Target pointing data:
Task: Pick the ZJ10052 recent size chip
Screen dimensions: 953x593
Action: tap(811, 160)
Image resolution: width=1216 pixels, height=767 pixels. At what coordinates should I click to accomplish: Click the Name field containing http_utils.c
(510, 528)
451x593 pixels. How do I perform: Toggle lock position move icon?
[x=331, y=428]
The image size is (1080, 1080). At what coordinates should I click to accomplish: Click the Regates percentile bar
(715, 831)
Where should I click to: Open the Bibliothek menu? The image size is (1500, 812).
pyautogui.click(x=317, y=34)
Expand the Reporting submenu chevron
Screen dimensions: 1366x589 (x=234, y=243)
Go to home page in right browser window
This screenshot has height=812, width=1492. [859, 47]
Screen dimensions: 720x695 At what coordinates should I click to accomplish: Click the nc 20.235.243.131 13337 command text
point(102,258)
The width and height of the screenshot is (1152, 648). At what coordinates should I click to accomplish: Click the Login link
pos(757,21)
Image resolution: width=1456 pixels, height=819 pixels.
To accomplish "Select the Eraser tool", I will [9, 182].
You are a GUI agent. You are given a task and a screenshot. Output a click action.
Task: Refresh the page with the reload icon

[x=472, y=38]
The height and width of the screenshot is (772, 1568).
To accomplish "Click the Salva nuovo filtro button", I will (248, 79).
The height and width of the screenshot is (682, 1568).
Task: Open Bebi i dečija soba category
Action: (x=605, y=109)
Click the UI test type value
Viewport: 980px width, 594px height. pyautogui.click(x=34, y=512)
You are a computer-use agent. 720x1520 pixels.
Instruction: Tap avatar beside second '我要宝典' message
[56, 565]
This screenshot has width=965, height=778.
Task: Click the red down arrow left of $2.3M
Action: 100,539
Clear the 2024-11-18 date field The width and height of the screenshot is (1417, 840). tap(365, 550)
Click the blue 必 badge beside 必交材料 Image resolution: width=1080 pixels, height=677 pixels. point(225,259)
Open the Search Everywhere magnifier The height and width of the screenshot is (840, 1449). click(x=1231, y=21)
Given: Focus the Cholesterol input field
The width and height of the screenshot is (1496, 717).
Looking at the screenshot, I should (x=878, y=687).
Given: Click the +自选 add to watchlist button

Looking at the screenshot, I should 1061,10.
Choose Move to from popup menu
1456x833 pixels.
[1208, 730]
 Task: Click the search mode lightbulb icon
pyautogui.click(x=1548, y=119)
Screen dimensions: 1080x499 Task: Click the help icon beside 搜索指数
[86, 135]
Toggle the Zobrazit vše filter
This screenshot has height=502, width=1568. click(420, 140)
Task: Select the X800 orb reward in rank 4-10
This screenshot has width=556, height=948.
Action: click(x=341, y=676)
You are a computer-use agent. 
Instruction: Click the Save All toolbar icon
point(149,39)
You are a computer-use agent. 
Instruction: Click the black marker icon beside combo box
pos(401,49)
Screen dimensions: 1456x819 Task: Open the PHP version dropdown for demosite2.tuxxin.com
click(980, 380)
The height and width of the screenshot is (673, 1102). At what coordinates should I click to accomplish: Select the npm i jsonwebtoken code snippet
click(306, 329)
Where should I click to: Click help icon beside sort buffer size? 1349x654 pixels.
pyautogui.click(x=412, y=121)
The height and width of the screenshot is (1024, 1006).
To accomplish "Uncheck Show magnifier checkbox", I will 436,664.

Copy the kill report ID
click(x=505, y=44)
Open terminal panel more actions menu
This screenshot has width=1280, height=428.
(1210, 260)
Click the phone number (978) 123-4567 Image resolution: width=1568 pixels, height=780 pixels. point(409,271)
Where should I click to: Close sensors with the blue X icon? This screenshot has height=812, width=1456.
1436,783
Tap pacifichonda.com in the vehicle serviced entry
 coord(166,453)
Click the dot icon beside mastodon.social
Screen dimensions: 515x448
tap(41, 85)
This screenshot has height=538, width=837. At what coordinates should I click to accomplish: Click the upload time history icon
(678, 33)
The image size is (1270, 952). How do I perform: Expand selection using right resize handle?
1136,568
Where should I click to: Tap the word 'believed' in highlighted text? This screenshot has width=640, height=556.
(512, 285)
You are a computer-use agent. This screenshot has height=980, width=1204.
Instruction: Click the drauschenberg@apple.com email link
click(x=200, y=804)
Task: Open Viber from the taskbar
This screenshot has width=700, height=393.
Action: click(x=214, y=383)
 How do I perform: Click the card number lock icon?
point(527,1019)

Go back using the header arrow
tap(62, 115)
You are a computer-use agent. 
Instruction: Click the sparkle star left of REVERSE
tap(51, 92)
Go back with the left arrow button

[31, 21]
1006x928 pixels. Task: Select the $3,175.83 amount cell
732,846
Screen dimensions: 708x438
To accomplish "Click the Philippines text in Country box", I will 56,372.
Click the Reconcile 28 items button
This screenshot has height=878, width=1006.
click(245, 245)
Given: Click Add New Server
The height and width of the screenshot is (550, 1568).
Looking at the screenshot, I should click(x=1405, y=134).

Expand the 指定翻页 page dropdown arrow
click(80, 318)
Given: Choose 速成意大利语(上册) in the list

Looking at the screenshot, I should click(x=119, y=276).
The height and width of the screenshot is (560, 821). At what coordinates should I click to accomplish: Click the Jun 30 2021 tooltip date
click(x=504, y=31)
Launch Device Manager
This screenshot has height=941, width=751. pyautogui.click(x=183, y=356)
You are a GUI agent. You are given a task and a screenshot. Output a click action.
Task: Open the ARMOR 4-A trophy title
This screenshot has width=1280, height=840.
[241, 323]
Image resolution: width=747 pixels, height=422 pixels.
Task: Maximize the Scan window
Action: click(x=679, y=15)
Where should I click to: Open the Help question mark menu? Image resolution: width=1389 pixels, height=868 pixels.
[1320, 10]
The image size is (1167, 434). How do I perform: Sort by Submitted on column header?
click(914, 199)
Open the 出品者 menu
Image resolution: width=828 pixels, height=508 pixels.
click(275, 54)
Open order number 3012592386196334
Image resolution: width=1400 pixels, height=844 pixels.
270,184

**What is needed:**
Please retype the records above, starting with the line that contains "Clear the 2024-11-18" and going on through the line that contains "point(149,39)", with both of those lines included.

**Final result:**
Clear the 2024-11-18 date field The width and height of the screenshot is (1417, 840). tap(365, 550)
Click the blue 必 badge beside 必交材料 Image resolution: width=1080 pixels, height=677 pixels. point(225,259)
Open the Search Everywhere magnifier The height and width of the screenshot is (840, 1449). click(x=1231, y=21)
Given: Focus the Cholesterol input field
The width and height of the screenshot is (1496, 717).
Looking at the screenshot, I should (x=878, y=687).
Given: Click the +自选 add to watchlist button

Looking at the screenshot, I should 1061,10.
Choose Move to from popup menu
1456x833 pixels.
[1208, 730]
 Task: Click the search mode lightbulb icon
pyautogui.click(x=1548, y=119)
Screen dimensions: 1080x499 Task: Click the help icon beside 搜索指数
[86, 135]
Toggle the Zobrazit vše filter
This screenshot has height=502, width=1568. click(420, 140)
Task: Select the X800 orb reward in rank 4-10
This screenshot has width=556, height=948.
Action: click(x=341, y=676)
You are a computer-use agent. 
Instruction: Click the Save All toolbar icon
point(149,39)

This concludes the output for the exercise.